Les anecdotes des hôtes sur leurs débuts, sur la beauté sauvage de la forêt et la gentillesse des habitants, ajoutent à l'expérience. S'installer dans une petite maison simple, authentique, mais tellement charmante, malgré la présence des moustiques, fait partie de l'aventure.

L’exploration des alentours peut révéler des défis inattendus, comme un amas d’arbres tombés bloquant la route, nécessitant l'utilisation d'une machette pour se frayer un chemin. C’est une scène presque surréaliste, où l’on se sent transporté dans une autre époque, loin de tout confort moderne.

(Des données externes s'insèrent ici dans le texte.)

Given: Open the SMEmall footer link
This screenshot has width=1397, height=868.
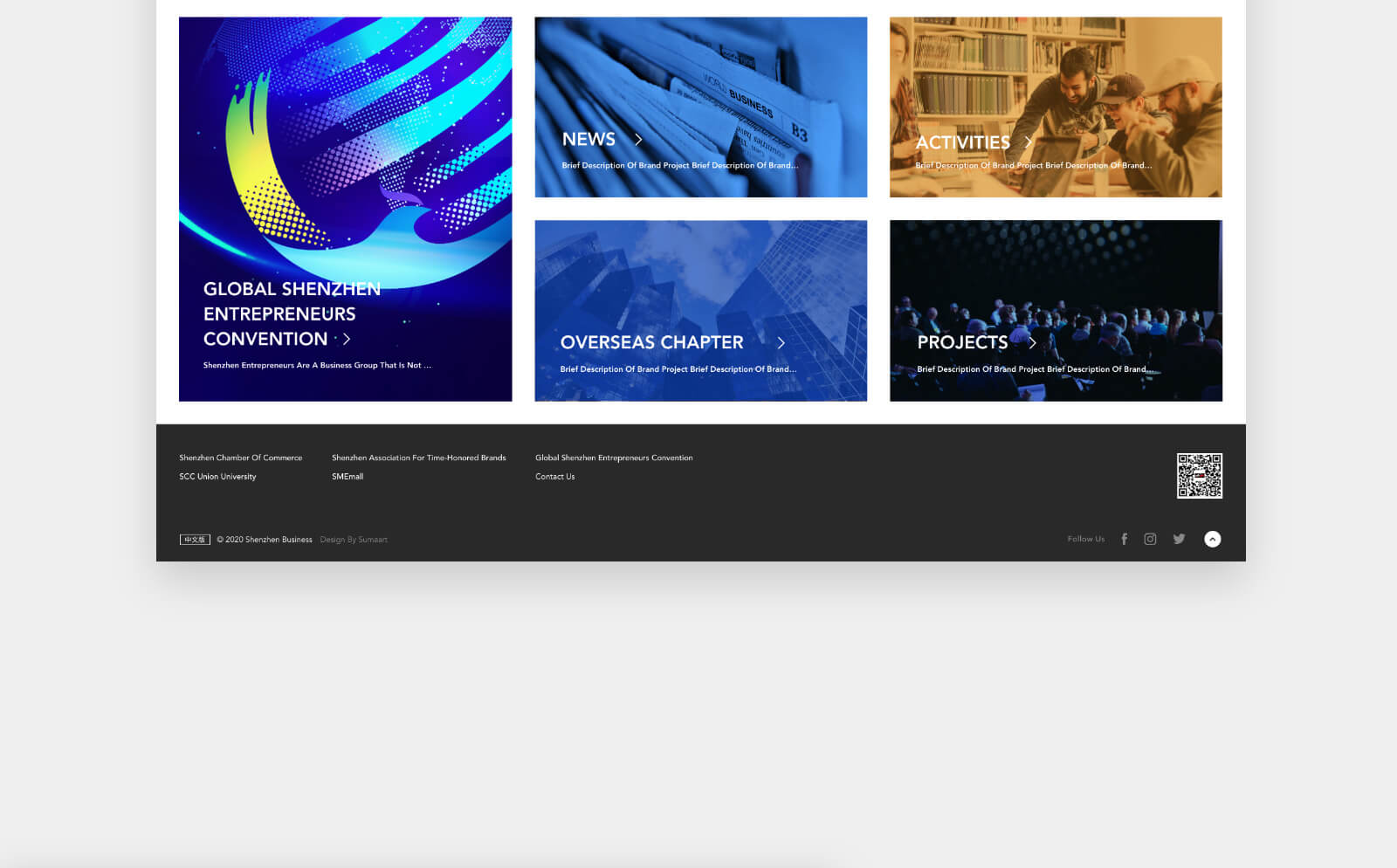Looking at the screenshot, I should tap(347, 477).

Un autre moment fort d'un séjour est la visite d’une cascade cachée au cœur de la forêt. L’après-midi, avec la chaleur, cette cascade apparaît comme une oasis de fraîcheur. L’eau cristalline se jette des rochers dans une piscine naturelle entourée de végétation luxuriante. Le contraste entre la densité de la forêt et la légèreté de cet endroit est frappant. Se laisser flotter dans cette eau, sans souci du temps qui passe, est une expérience presque méditative.

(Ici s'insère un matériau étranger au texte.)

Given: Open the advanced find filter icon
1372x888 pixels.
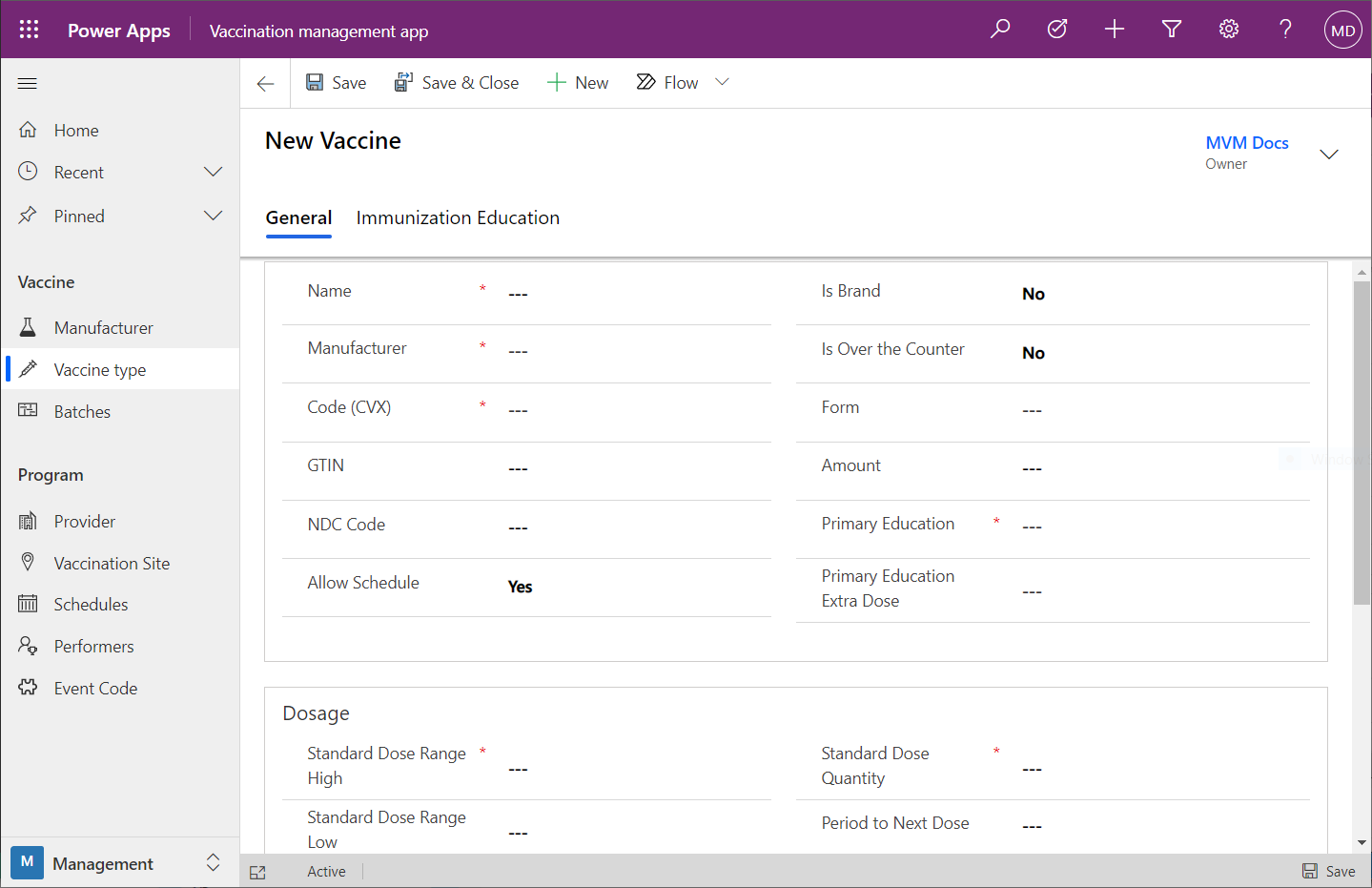Looking at the screenshot, I should 1172,30.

L’une des expériences les plus mémorables est la visite au verger de Juvenal, un ami de longue date de Jean-Marie. Juvenal accueille les visiteurs avec la même générosité que Jean-Marie, partageant sa fierté pour un verger immense avec plein de fruits exotiques. Les explications sur les particularités de chaque espèce, les arbres ployant sous le poids des fruits mûrs, font de chaque coin du verger une nouvelle découverte.

Au-delà de la beauté naturelle de la région, ce qui marque le plus sont souvent les rencontres humaines et la dimension sociale. Visiter des associations locales, comme une association de femmes, peut être particulièrement touchant. Ces femmes, avec peu de moyens, réussissent à créer des initiatives pour améliorer les conditions de vie de leur communauté, se réunissant plusieurs fois par semaine afin de cuisiner ensemble, s’échangeant des recettes, utilisant des produits locaux et créant du lien social entre les habitantes de la région.

La chance de visiter des quilombos est également une expérience enrichissante. Un quilombo est une communauté fondée par des esclaves africains qui ont fui les plantations pendant l’époque coloniale. Ces communautés ont une histoire riche et une culture unique, et elles jouent un rôle important dans la préservation de l’héritage africain au Brésil. Ces séjours en fazenda sont bien plus qu’un simple séjour, ils offrent une immersion profonde dans l'histoire, la culture et la vie rurale brésilienne.